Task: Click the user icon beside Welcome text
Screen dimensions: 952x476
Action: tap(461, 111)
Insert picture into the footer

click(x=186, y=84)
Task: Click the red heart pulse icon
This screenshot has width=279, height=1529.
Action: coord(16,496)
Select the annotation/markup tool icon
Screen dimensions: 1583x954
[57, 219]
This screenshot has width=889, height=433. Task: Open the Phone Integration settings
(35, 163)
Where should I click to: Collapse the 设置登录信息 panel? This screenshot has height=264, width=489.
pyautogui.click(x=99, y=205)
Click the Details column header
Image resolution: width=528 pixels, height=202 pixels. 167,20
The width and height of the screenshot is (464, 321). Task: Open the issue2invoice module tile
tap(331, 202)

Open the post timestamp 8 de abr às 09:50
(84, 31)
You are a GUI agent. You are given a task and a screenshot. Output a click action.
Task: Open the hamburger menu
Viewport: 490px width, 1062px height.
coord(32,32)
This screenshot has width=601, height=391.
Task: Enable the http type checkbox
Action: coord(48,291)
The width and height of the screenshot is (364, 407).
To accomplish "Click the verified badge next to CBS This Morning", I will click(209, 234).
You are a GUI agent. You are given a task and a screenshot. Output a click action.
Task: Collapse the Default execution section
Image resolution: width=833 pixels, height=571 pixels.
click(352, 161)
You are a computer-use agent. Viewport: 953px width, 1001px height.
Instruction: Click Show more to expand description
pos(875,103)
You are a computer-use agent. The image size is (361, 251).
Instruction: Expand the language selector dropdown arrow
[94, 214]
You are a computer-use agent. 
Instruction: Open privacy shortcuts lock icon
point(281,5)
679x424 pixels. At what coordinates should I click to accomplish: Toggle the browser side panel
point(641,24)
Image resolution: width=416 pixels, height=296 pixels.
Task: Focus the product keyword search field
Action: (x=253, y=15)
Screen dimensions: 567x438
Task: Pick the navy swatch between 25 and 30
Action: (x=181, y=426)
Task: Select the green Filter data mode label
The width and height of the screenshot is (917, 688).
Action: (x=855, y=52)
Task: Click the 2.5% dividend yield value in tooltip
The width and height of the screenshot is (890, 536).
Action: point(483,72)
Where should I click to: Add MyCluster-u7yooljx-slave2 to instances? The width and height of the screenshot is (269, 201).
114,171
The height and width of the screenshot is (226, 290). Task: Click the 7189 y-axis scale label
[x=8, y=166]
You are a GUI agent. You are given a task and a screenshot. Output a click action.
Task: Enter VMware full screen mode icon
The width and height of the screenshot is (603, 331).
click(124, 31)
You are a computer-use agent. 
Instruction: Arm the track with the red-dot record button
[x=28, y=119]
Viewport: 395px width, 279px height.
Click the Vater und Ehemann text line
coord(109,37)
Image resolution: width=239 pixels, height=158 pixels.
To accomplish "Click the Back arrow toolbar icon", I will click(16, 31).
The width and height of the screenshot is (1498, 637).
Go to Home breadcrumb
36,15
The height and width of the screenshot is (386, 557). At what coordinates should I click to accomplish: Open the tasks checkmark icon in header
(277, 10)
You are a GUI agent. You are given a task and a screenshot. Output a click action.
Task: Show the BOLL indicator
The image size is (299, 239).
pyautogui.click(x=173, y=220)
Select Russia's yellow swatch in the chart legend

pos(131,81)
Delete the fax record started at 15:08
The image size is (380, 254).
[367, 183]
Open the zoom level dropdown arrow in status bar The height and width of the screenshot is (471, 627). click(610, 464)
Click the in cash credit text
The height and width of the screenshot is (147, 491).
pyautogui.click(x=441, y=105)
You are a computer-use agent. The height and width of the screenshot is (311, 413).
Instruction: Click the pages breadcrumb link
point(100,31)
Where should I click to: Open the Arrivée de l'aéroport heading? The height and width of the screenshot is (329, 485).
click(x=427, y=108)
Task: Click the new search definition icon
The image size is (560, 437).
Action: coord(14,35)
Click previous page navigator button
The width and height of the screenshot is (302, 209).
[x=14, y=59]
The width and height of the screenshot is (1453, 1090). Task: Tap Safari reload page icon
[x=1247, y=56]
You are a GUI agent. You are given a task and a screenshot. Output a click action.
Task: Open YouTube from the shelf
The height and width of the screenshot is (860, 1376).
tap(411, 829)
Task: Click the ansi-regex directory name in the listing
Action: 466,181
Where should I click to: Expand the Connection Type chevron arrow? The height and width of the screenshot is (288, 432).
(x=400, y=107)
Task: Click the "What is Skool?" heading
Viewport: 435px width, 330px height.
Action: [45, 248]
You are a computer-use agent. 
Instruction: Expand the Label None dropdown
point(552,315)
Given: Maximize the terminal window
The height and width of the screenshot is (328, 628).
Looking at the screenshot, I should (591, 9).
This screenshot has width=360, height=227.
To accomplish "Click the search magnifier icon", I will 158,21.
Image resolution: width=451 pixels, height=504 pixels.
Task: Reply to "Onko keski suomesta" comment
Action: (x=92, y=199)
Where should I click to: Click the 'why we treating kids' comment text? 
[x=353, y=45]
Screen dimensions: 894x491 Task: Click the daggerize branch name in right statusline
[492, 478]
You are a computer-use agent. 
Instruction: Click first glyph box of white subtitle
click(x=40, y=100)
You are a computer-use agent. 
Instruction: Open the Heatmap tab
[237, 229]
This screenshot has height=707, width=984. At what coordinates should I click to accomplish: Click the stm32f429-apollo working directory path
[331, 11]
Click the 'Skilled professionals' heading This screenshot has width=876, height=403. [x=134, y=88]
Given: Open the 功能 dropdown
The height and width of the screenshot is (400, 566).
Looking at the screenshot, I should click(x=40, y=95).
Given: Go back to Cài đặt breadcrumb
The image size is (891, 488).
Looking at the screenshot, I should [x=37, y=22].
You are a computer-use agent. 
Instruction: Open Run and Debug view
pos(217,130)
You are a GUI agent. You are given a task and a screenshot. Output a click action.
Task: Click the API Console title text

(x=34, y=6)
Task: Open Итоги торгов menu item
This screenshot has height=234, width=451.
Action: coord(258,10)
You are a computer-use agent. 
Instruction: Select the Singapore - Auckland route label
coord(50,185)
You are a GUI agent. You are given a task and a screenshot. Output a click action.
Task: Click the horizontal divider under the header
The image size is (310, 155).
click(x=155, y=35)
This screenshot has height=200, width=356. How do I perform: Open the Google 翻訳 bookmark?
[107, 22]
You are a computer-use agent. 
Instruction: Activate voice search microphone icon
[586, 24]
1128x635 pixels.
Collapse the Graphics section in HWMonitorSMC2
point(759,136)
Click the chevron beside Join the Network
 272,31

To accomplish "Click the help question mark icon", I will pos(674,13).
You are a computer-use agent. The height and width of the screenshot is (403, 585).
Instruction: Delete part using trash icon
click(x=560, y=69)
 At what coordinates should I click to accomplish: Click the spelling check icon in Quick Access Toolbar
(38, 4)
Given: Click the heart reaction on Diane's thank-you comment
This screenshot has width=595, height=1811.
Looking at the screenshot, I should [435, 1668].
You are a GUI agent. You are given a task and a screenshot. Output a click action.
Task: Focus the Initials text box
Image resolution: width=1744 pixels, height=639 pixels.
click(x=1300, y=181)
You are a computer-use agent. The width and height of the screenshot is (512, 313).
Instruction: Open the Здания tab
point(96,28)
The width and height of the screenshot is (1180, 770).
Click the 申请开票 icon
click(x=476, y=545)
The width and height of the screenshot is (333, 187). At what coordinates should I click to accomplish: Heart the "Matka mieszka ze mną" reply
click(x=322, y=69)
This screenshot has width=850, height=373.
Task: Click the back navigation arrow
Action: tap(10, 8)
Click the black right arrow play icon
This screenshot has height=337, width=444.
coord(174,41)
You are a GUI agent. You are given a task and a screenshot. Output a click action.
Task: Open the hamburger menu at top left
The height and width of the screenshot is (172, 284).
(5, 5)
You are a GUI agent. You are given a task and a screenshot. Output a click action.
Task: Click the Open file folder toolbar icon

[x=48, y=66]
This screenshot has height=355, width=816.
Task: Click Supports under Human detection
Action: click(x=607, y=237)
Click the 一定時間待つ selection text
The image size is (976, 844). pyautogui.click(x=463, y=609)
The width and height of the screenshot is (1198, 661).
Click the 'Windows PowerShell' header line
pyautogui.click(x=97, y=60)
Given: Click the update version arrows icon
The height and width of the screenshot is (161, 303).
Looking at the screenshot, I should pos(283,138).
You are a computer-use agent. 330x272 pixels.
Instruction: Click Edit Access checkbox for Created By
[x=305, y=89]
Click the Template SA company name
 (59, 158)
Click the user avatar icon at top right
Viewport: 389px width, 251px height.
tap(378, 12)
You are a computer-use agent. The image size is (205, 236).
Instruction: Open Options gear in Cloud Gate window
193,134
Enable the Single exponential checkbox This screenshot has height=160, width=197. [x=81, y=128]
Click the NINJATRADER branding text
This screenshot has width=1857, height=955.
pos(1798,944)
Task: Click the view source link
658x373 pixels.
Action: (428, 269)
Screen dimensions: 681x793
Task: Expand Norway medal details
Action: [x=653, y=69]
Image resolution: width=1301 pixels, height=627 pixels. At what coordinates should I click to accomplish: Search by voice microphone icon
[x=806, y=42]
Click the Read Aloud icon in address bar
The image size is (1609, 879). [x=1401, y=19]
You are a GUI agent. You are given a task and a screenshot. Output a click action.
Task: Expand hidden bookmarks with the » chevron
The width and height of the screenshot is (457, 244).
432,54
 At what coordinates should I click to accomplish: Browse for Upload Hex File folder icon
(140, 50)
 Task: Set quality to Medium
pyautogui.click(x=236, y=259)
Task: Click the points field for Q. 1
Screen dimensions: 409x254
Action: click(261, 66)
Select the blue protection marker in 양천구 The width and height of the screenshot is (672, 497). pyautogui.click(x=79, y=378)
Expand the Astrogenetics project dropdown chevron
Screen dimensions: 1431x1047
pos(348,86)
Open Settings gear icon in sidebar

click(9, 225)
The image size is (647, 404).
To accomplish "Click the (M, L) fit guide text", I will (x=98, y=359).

══════════════════════════════

[Exercise goal] Can you give the data from its start through the line containing "pyautogui.click(x=99, y=205)" as a Markdown table with columns Row and Line, numbering each line and leaving out blank lines?

[Exercise result]
| Row | Line |
|---|---|
| 1 | Task: Click the user icon beside Welcome text |
| 2 | Screen dimensions: 952x476 |
| 3 | Action: tap(461, 111) |
| 4 | Insert picture into the footer |
| 5 | click(x=186, y=84) |
| 6 | Task: Click the red heart pulse icon |
| 7 | This screenshot has width=279, height=1529. |
| 8 | Action: coord(16,496) |
| 9 | Select the annotation/markup tool icon |
| 10 | Screen dimensions: 1583x954 |
| 11 | [57, 219] |
| 12 | This screenshot has width=889, height=433. Task: Open the Phone Integration settings |
| 13 | (35, 163) |
| 14 | Where should I click to: Collapse the 设置登录信息 panel? This screenshot has height=264, width=489. |
| 15 | pyautogui.click(x=99, y=205) |